In the lower court decision, Justice Brian MacKenzie concluded that the Stebbings Road quarry is being operated as a landfill, which is not a permitted use for the property under the district’s zoning bylaws. The decision included a pair of injunctions preventing operators from accepting additional soil.

Cobble Hill Holdings Ltd. and South Island Aggregates Ltd., which own the property, and South Island Resource Management Ltd., which operates the site, appealed that ruling and, in the interim, sought to stay the injunctions against dumping.

Court of Appeal Justice Pamela Kirkpatrick sided with the companies, ruling that a partial stay of the injunctions was preferable to “forestall the potential closure, bankruptcy, or foreclosure” of the companies.

“In my view, such a stay is also in the public interest in that it protects against the spectre of an orphan site and illegal dumping of contaminated soils,” she said.

The decision allowed the companies to fulfil six existing contracts to receive and store up to 106,000 tonnes at the quarry. The contracts are worth about $5.6 million.

The regional district, however, believes the judge erred by placing the companies’ financial interests ahead of the public’s interest in having the zoning bylaw obeyed, said Brian Carruthers, the district’s chief administrative officer.

“We feel that she didn’t adequately consider the public interest,” he said.

Victoria lawyer John Alexander, who acts for Cobble Hill Holdings and South Island Aggregates, said the companies will have no comment until the district’s application is argued and decided.

South Island Resource Management said in a statement that it was still reviewing the CVRD’s application and plans to file a response in court next week.

The partial stay of the dumping ban was to remain in place until the full appeal of the B.C. Supreme Court decision can be heard in August.

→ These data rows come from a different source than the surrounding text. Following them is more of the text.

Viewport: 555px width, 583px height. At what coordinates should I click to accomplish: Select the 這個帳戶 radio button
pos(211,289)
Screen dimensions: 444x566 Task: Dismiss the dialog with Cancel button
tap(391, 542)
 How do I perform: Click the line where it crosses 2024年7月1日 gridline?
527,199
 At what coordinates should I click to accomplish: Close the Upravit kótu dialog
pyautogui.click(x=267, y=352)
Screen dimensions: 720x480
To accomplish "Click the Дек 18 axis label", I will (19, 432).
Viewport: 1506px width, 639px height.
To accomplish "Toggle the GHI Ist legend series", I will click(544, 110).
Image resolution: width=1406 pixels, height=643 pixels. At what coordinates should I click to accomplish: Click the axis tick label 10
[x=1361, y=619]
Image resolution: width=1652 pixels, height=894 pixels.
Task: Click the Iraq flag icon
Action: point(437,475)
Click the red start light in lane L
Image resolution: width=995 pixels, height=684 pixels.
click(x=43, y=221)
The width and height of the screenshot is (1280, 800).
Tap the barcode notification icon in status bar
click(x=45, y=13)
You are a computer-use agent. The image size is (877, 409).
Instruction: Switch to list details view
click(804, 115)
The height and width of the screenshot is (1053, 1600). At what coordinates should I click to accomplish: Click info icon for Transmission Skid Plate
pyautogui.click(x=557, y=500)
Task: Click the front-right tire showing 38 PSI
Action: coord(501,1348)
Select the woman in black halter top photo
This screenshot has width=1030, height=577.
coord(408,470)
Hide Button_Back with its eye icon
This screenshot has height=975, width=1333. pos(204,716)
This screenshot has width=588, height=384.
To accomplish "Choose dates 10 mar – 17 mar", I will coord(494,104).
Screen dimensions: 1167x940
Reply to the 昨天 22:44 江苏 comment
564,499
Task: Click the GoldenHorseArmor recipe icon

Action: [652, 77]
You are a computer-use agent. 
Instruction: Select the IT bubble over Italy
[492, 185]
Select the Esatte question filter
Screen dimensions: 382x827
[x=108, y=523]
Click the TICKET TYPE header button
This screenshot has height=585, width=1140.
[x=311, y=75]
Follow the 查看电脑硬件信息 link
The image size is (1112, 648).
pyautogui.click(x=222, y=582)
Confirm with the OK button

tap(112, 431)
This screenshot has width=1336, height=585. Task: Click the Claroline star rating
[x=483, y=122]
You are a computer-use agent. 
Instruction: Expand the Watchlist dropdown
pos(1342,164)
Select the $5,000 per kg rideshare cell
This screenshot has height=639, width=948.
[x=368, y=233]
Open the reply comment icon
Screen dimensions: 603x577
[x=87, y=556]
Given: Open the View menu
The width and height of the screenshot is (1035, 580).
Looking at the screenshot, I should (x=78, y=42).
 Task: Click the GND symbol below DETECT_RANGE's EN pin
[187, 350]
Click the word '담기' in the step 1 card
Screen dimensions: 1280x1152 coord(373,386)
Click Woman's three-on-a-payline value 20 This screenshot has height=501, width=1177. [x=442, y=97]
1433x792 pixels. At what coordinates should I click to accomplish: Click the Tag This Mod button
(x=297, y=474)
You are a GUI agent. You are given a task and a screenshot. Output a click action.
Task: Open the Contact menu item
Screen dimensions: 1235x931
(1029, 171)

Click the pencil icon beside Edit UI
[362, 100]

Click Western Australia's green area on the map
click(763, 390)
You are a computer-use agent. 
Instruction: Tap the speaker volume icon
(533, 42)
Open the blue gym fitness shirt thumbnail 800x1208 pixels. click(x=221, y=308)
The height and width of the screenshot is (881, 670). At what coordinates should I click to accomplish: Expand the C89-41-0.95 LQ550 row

But the regional district’s application will be heard by a panel of three judges on May 9, Carruthers said.

“Our concern is that we don’t want more material brought on site,” he said. “We have concerns about the appellants’ capacity to remove the soil that’s there now, if they’re not successful, let alone in the future.

“So it’s really about, let’s not compound the problem.”

If the Court of Appeal declines to set aside Kirkpatrick’s decision, the companies should be required to post $12 million as security to cover the cost of removing any soil dumped at the property as a result of the partial stay, the district argues.

The Ministry of Environment issued Cobble Hill Holdings a permit in 2013 to receive and store up to 100,000 tonnes of contaminated soil a year at its quarry.

The permit was upheld by the Environmental Appeal Board in 2015, but has been subject to court challenges by residents who fear contaminants will eventually leach from the site and pollute the lake and their drinking water.